Prof. Jones wrote of efforts to deter skeptics from having access to data: "We will keep them out somehow - even if we have to redefine what the peer-review literature is!" In another, he asks that several of his colleagues "delete any e-mails" about their work on the IPCC's 2007 report.

That sort of language has led many people, including climate scientists, to worry that the scientific findings of the centre have been undermined by scientists who see themselves as activists trying to prove a case rather than impartial arbiters of scientific fact.

As the political fallout escalated yesterday, it became apparent that it may take some time for climate scientists to repair their collective reputation.

In Australia, 10 shadow ministers in the opposition Liberal Party resigned in the wake of the revelations, in protest against their party's support for Australia's carbon-reduction bill.

In the United States, Republican Congressman James Sensenbrenner, leader of a climate-skeptic caucus, declared that the e-mails "call into question the whole science of climate change" and pledged to resist any climate bill.

And Saudi Arabia, the world's largest oil producer, announced that the e-mail leaks provide sufficient proof that climate change is not man-made that there should be no policy resulting from the Dec. 7-18 Copenhagen summit, in which the world's nations will try to negotiate a successor to the Kyoto Protocol.

"It appears from the details of the scandal that there is no relationship whatsoever between human activities and climate change," said Mohammad al-Sabban, the head of the Saudi Arabian delegation. "Climate is changing for thousands of years, but for natural and not human-induced reasons."

While some climate scientists have taken a defensive posture, the crisis has led a number of others to conclude that their approach to the subject needs to change.

Prof.
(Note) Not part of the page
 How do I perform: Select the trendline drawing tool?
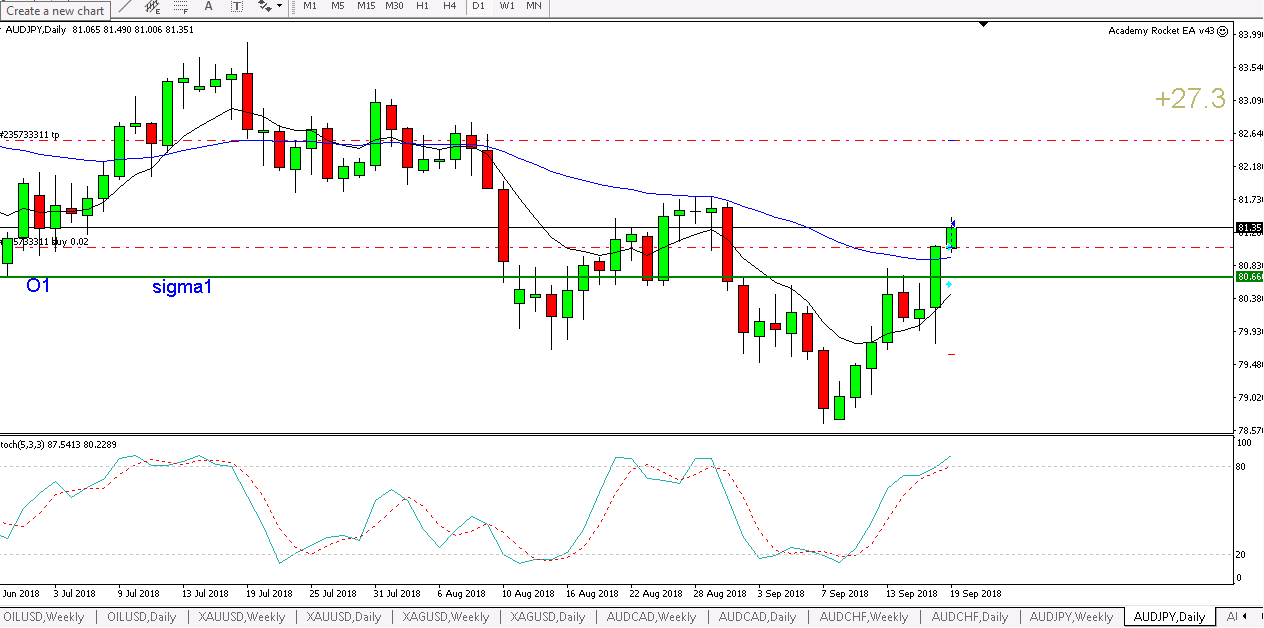[124, 6]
Hulme leads a group of CRU scientists who believe that the extraordinary political importance placed on their research, and the activist, ideological way that research has been used by the IPCC, has put scientists in the position of being the authors of policy - a position that distorts the role of science in society.

"If we simply believe that science dictates policy, then I'm afraid we're living in an unreal world," Prof. Hulme said. "If people are arguing that science policy should flow seamlessly from the science, then science becomes a battleground, where people start saying that we must get the science on our side. We have lost an openness and a transparency that leads to good science."

Prof. Hulme is one of several scientists calling for the raw data of climate-change research to be made available to everyone, including climate-change skeptics, on the Internet. That, he says, would allow genuine research to proceed unhindered. Some of his colleagues also say the IPCC now does more harm than good and should be disbanded.

That position has led some of his colleagues to attack him. This week, several said in Internet posts that such transparency would be unworkable because the matter of climate is too urgent and the stakes too high to allow skeptics to have any influence on policy.

That, Prof. Hulme said, is exactly the attitude that led to the sort of questionable practices chronicled in the CRU e-mails.